At the table were crusty men seemingly made of dust and tumbleweed. Allister imagined that their eyes had long ago gotten used to the poor lighting of the saloon and wondered how they would survive should they ever stumble back outside again. To some degree, these characters are what drove him to like gambling. Their seemingly never-ending game. It would surprise no one if these dust and tumbleweed men had carved a system of tunnels that led from saloon to saloon, for whenever you would hear of a high stakes game of poker, you would find these men already sitting at the table. These men answered to names like Dagger and Skull and Wild Bill and Sanchez.
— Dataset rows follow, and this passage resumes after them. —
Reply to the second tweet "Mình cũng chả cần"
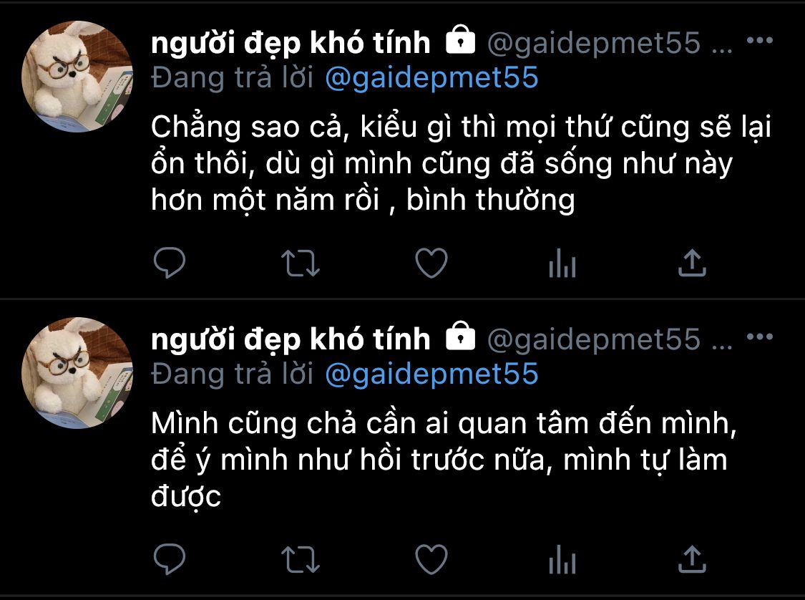The height and width of the screenshot is (600, 805). (170, 559)
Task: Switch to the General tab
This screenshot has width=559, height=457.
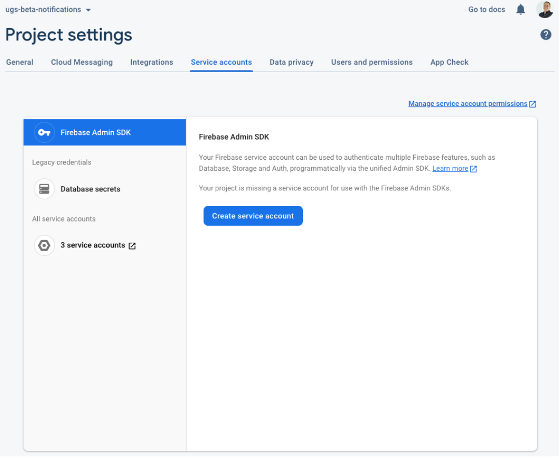Action: coord(20,62)
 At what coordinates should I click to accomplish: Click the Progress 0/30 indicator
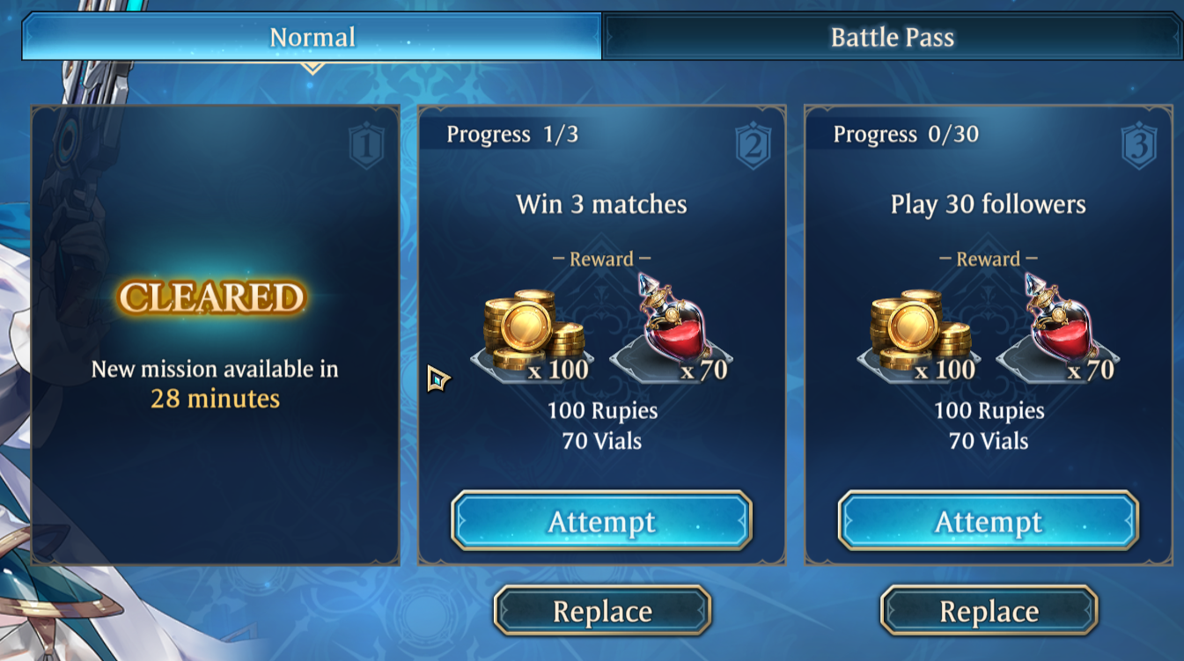pos(906,134)
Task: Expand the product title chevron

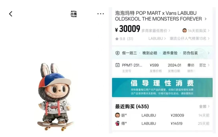Action: (206, 19)
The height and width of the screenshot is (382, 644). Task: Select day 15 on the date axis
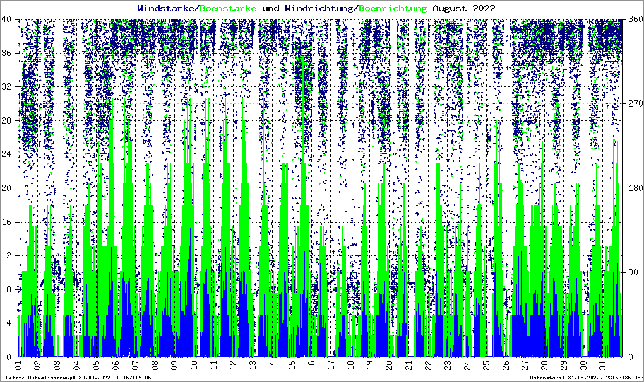pos(291,365)
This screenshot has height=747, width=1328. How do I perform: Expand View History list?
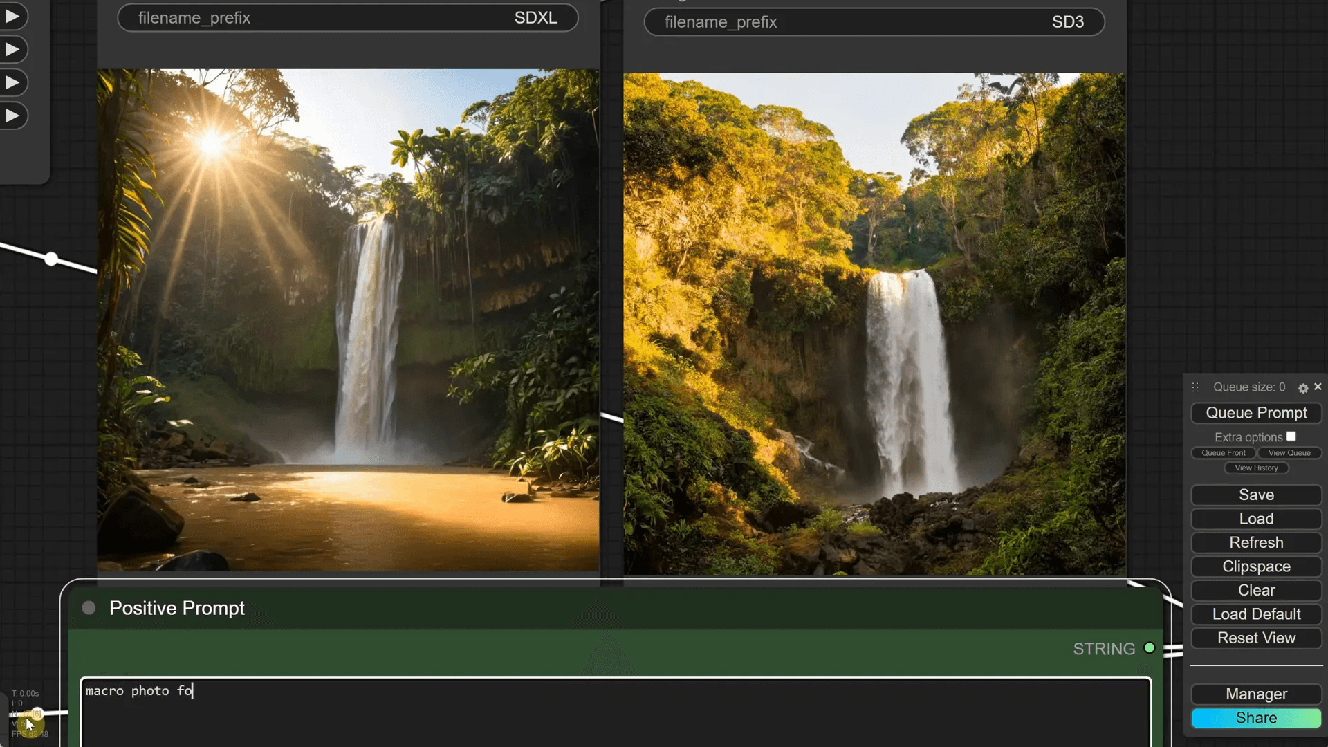(x=1256, y=468)
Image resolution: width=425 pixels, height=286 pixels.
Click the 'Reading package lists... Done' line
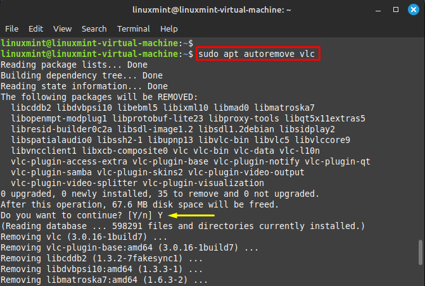click(73, 65)
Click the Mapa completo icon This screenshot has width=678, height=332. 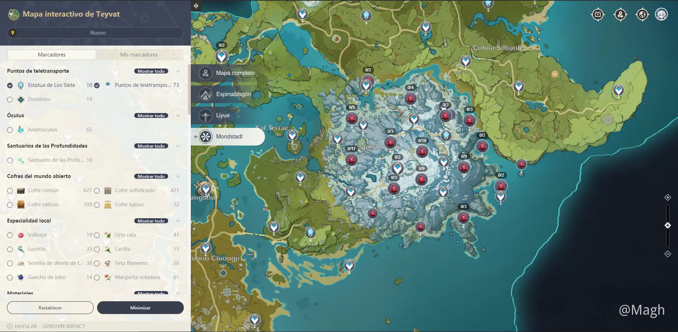205,73
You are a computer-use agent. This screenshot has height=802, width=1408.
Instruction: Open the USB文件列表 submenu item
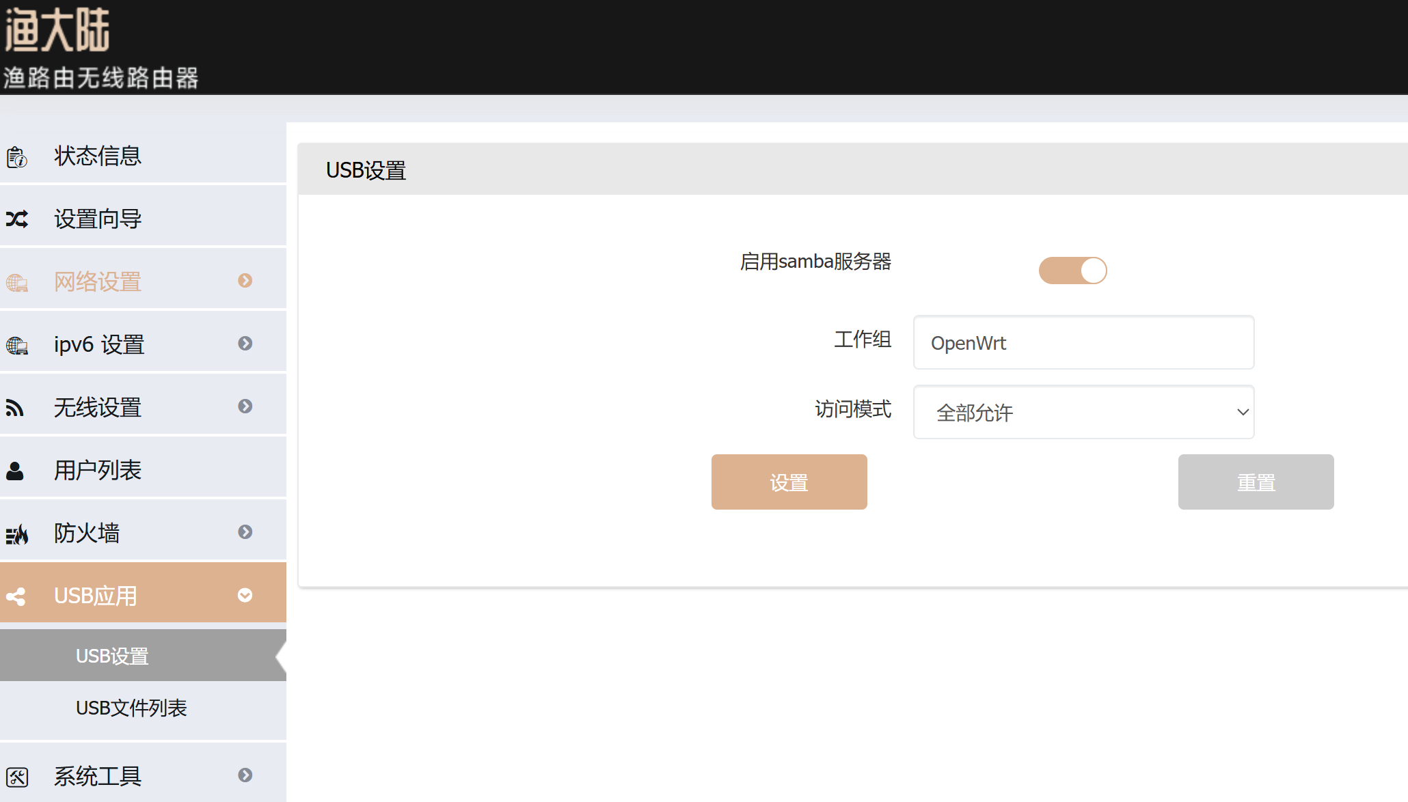pyautogui.click(x=131, y=708)
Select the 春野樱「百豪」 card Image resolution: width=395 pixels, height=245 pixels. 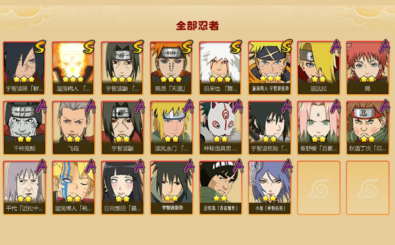tap(319, 128)
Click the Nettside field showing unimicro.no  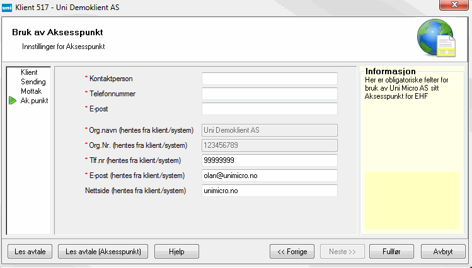[x=269, y=191]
On the occasion I mention, Allister had taken the place of a particularly inebriated man who excused himself to the saloon floor and remained unconscious for the rest of the night. Allister immediately decided to go all in. This was the form which Allister had always gambled. When the cards were called to question, Allister came up short. A man with a particular dark patch over his eye claimed the pot in the middle and made note that Allister was broke.
Allister had never taken well to being referred to as broken and, although this came in a completely different context, he reacted to it just as negatively. He simply pointed to his wife at the end of the bar and offered her into the wager. This was not for prostitution nor for servitude, but simply for the game. These addendums were most seriously attached to Allister's wager. And when these men promised, though they were a most dirty lot, Allister trusted them.
Once, more the cards did not fall in his favor. He offered his son, who was standing next to his wife and he lost once more. He looked at his daughter and of course, as the rules of this story seem to go, added her to the same fate with the same results.
There was raucous laughter and pounding of fists from everyone saving Allister. He simply bowed his head and smirked ever so slightly. He stood up, dusted off the dust of the game that most certainly came of the dusty shedding of the gamblers themselves, waved an unnoticed goodbye to his family, and walked out into the sunlight of the street to laugh his raucous laugh in private. You see, Allister had been playing a different game. And, in it, he had won. For he had no wife. He had no children. But the man lying passed out most certainly did.